_PROBLEMA PROPOSTO 1_
Redigite o texto sobre a saudade, desde "A piscina de" até "atividade de Matemática.", inclusive.

_TRECHO PARA LEITURA_
Monday, March 01, 2010

Je manque de tout

Tenho pensado muito nessa coisa que é a saudade.
Mais densa que a ausência.
Mais intensa que a falta.
Mais animosa que a carência.
Uma sensação aguda, que se tem quando se pensa num desejo não realizado, num instante indefinido.
A consciência posterior do momento vivido.
Concluí que sinto saudades de tudo, tudo!
Porque a não se tem somente do pretérito.
Sente-se saudade do depois, por isso pressentimos.

São Bernardo do Campo

Uma Terra Nova.
O astro rei despontando bem ali, na Salim Mahfoud.
A velha Rua Júlio Barazal Salgado amanhecida úmida, sob o som dos pássaros.
A infância de bola, pega-pega, esconde-esconde.
Os espetáculos de patins na rua, sob o calor das férias de verão, disfarçados de Holiday on Nice.
O entardecer atravessando a janela do antigo apartamento de meus pais.
O cheiro de eucalipto que chegava com o pôr do sol.
A amiga que morava na casa da frente e tinha um sótão em que eu deixava meus brinquedos para não ter o trabalho de levá-los no dia seguinte.
Amanda, Carolina, Camila, Fernandinha, Mayara, Melina, Sabrina.
O carpete cheio de super-massa.
As crianças e as brigas que se restringiam à decisão da próxima brincadeira.
A piscina de mil litros e os mergulhos para encontrar os anéis que vinham em chicletes.
O tempo em que os conflitos afetivos se limitavam ao menino para o qual eu queria pedir salada mista.
O gelinho de chocolate que a Diva vendia (e o filho dela - que me paquerava).
José Gomes Moreno? Homem ou rua?
As festas juninas da escola e o correio elegante. O pedir prendas. As quermesses.
A angústia que era precisar estudar para a atividade de Matemática.
A certeza que eu tinha de que um dia seria grande astrônoma.
Carla cabeleireira, Rosália manicure.
Pulo mercado. Quitanda da rua de cima.
Olhar as estrelas no céu e apontá-las esperando que em meus dedos nascessem verrugas.
Dançar no carnaval (e gostar).
A pizzaria do irmão da Vanessa.
Primeiro porre.
Primeiro beijo.
Primeiro sexo.
As cantorias na calçada.
A adolescência vivida entre vigílias e louvores.
A missa rezada pelo padre José.

_PROBLEMA PROPOSTO 2_
Repita, sem nenhuma alteração, as linhas das entradas que vão da linha com "Click the Dynamic profile button" até a linha com "pyautogui.click(x=1113, y=556)", inclusive. Não inclua as imagens na resposta.

_ENTRADA DA TAREFA_
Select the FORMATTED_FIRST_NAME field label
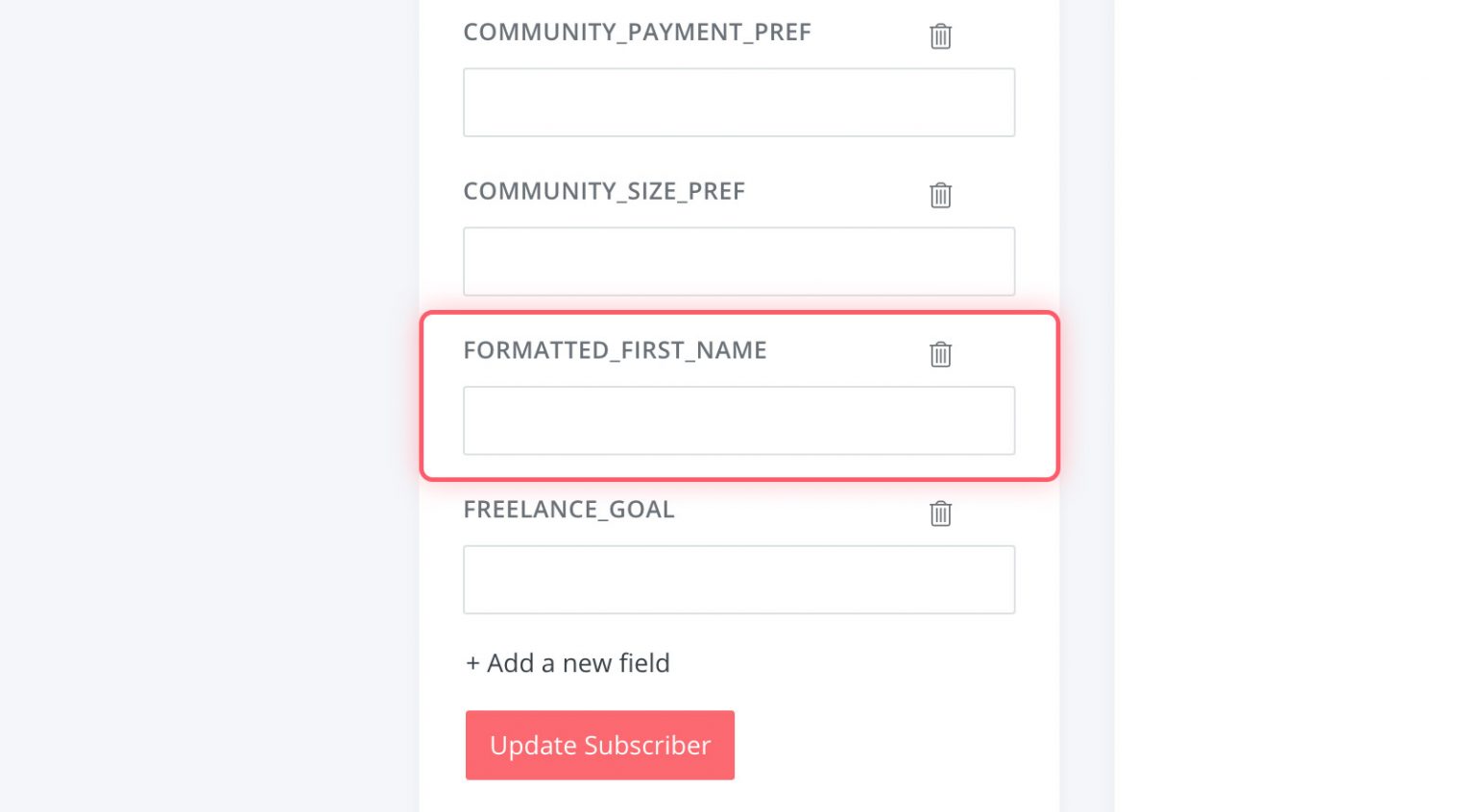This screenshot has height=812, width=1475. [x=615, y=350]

---

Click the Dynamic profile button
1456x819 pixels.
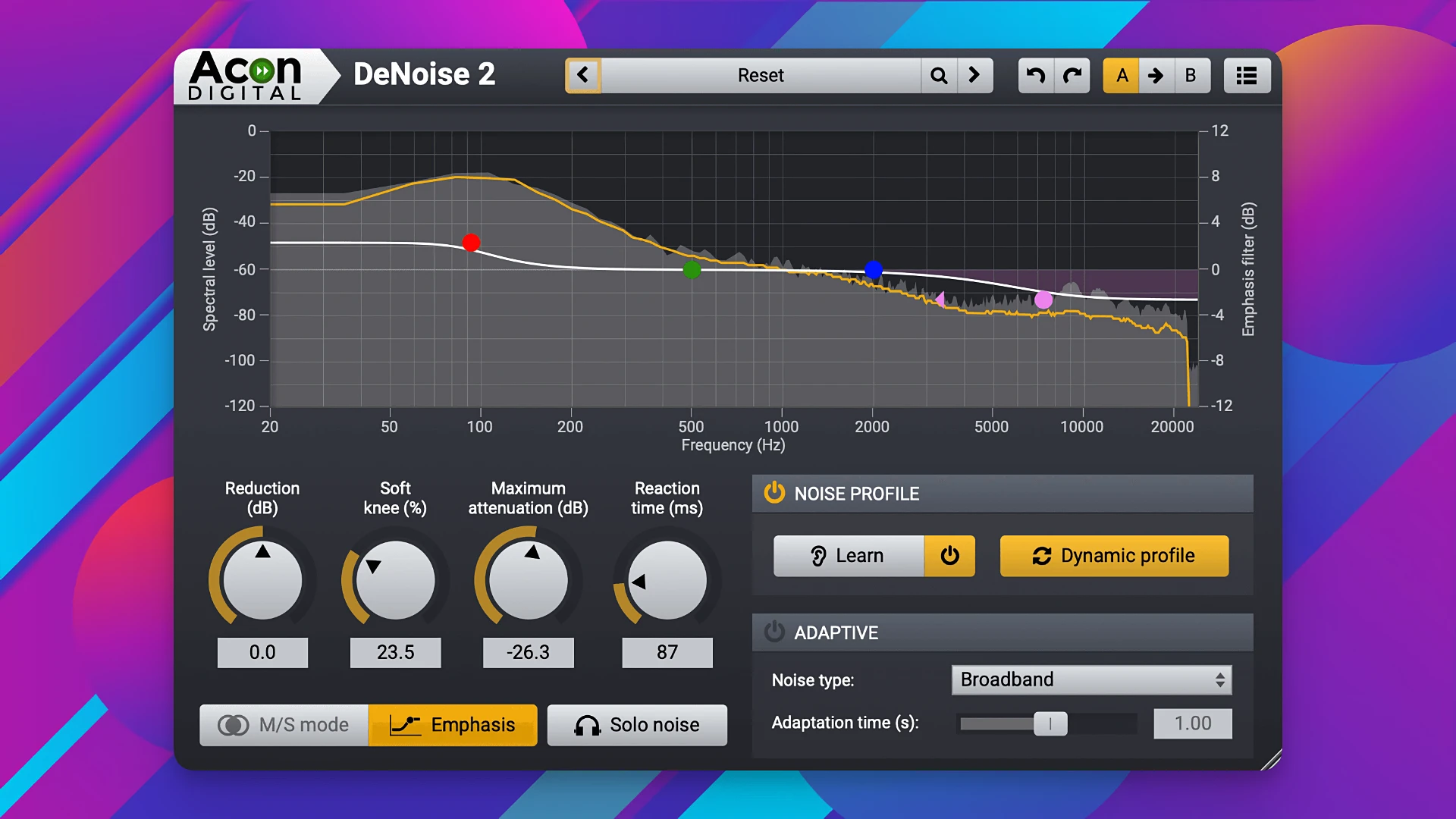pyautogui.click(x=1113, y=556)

_RESPOSTA COMPLETA 1_
A piscina de mil litros e os mergulhos para encontrar os anéis que vinham em chicletes.
O tempo em que os conflitos afetivos se limitavam ao menino para o qual eu queria pedir salada mista.
O gelinho de chocolate que a Diva vendia (e o filho dela - que me paquerava).
José Gomes Moreno? Homem ou rua?
As festas juninas da escola e o correio elegante. O pedir prendas. As quermesses.
A angústia que era precisar estudar para a atividade de Matemática.

_RESPOSTA COMPLETA 2_
Click the Dynamic profile button
1456x819 pixels.
pyautogui.click(x=1113, y=556)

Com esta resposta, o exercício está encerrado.